Task instructions: Each line of the listing below that includes "computer" must be copied.

Available data:
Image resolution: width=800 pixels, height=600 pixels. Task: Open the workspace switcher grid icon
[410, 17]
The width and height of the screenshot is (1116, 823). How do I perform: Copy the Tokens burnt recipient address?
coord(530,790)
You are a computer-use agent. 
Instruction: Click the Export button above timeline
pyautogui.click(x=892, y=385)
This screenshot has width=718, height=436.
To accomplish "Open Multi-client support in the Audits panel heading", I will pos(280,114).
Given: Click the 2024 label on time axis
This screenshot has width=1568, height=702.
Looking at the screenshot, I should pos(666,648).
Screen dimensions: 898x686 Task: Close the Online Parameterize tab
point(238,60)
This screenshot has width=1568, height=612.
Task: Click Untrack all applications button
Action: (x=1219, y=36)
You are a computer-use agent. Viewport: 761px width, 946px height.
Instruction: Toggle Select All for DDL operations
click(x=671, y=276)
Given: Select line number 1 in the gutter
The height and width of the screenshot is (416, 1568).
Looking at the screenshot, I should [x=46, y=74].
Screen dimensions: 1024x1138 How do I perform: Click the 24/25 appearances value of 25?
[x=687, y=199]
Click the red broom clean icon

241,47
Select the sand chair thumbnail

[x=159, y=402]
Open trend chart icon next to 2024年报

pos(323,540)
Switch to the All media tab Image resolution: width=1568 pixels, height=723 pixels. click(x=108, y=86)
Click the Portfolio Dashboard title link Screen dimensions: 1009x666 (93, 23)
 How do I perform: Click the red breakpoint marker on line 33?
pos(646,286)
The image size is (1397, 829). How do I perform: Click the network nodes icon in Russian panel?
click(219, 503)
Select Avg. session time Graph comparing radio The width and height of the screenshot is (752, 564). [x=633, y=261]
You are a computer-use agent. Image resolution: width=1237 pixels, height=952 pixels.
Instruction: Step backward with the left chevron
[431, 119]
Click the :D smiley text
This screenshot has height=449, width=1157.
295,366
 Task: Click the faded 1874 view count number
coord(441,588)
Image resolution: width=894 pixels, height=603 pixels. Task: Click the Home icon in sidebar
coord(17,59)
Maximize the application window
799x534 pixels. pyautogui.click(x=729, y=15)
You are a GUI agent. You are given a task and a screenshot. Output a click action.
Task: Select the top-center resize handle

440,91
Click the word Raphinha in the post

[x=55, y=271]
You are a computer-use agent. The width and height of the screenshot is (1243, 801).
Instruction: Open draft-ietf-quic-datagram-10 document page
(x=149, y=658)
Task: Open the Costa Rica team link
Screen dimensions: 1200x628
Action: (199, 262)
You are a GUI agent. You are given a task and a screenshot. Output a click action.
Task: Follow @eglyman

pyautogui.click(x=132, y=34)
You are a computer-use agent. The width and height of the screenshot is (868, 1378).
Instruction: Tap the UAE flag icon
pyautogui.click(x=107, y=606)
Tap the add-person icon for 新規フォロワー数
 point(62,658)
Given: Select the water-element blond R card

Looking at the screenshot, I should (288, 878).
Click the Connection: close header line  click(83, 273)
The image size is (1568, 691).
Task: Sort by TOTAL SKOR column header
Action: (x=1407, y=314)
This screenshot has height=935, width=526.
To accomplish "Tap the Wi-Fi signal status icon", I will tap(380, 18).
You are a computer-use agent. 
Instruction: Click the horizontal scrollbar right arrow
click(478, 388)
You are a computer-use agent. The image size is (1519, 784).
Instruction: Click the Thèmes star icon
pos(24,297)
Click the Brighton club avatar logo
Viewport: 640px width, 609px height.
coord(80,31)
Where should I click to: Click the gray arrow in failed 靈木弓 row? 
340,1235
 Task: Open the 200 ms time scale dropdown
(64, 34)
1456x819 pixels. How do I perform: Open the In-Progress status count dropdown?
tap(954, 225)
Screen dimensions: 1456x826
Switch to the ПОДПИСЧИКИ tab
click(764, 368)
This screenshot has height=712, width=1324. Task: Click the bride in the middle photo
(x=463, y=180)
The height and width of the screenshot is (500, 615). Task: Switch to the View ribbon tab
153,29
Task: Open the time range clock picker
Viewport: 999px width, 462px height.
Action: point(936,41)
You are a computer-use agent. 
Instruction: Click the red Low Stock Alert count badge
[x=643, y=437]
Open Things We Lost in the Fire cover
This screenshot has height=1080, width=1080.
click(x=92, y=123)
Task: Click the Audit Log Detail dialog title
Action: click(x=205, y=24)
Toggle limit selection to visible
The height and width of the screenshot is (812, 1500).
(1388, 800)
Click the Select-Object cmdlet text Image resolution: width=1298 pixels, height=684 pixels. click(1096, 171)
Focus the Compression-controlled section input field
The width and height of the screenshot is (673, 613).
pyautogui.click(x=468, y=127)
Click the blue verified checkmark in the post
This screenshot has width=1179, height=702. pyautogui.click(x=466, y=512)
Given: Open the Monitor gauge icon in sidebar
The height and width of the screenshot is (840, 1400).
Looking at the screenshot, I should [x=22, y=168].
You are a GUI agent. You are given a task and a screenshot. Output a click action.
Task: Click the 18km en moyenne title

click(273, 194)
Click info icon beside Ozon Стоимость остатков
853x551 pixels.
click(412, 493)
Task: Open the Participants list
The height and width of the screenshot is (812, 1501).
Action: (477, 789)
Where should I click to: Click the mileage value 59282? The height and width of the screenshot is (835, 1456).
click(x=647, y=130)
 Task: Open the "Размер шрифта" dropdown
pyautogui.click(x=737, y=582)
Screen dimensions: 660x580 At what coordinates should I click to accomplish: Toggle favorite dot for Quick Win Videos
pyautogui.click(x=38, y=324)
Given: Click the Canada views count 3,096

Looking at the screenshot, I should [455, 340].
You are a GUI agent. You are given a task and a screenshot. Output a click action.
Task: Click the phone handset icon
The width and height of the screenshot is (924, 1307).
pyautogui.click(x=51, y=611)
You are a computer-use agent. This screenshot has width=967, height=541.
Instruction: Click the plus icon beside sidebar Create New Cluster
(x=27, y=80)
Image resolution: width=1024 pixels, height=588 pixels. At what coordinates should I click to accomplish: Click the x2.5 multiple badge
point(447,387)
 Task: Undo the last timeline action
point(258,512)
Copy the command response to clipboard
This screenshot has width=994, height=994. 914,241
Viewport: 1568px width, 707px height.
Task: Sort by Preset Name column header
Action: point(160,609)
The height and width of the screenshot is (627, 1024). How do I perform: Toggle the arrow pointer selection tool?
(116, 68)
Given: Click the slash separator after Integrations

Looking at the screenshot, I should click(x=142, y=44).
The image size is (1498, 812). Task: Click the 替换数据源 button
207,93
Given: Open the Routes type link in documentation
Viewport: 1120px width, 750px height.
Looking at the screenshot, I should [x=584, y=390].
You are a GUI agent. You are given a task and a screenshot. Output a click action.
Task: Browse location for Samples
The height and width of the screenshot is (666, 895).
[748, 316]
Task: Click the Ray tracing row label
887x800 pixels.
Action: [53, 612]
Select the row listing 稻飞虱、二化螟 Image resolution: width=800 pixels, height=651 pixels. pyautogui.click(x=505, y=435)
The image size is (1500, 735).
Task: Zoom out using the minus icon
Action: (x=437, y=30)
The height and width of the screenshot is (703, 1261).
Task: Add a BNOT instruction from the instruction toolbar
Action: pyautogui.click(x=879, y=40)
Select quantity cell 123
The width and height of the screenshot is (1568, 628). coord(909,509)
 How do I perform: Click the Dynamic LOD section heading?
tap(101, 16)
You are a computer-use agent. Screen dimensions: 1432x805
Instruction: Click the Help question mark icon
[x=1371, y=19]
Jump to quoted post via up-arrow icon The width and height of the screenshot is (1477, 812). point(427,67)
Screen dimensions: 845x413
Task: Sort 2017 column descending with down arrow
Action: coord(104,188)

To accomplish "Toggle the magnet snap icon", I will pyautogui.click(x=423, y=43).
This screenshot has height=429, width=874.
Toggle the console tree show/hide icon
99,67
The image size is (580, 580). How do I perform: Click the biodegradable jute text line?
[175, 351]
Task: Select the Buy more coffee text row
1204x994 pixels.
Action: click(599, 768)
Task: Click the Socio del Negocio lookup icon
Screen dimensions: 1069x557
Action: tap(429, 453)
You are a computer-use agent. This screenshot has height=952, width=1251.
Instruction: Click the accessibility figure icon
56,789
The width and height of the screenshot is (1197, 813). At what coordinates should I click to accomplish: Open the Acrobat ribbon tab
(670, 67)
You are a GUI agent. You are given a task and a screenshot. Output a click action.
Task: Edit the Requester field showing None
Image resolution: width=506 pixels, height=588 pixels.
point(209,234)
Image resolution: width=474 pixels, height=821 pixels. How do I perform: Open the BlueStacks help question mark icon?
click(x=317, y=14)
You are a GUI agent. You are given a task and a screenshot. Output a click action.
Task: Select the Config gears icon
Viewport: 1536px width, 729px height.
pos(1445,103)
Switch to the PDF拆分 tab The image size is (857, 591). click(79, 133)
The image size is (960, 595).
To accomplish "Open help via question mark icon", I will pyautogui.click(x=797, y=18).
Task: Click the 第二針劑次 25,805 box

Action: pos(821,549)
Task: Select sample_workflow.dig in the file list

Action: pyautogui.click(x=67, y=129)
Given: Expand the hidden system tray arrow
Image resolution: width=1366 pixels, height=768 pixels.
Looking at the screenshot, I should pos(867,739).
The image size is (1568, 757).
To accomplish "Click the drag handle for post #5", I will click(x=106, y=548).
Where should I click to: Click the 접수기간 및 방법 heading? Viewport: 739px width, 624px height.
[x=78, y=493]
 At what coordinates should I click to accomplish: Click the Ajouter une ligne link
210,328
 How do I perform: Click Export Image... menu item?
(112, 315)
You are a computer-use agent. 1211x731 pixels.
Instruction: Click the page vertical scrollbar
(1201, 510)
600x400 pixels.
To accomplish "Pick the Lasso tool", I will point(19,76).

Task solution:
You are a computer-use agent. 
You are a computer-use agent. Viewport: 761px width, 946px height.
You are a computer-use agent. Image resolution: width=1237 pixels, height=952 pixels.
You are a computer-use agent. The width and height of the screenshot is (1243, 801).
You are a computer-use agent. The width and height of the screenshot is (868, 1378).
You are a computer-use agent. 
You are a computer-use agent. The image size is (1519, 784).
You are a computer-use agent. 
You are a computer-use agent. This screenshot has width=967, height=541.
You are a computer-use agent. Screen dimensions: 1432x805
You are a computer-use agent. This screenshot has height=952, width=1251.
You are a computer-use agent. 1211x731 pixels.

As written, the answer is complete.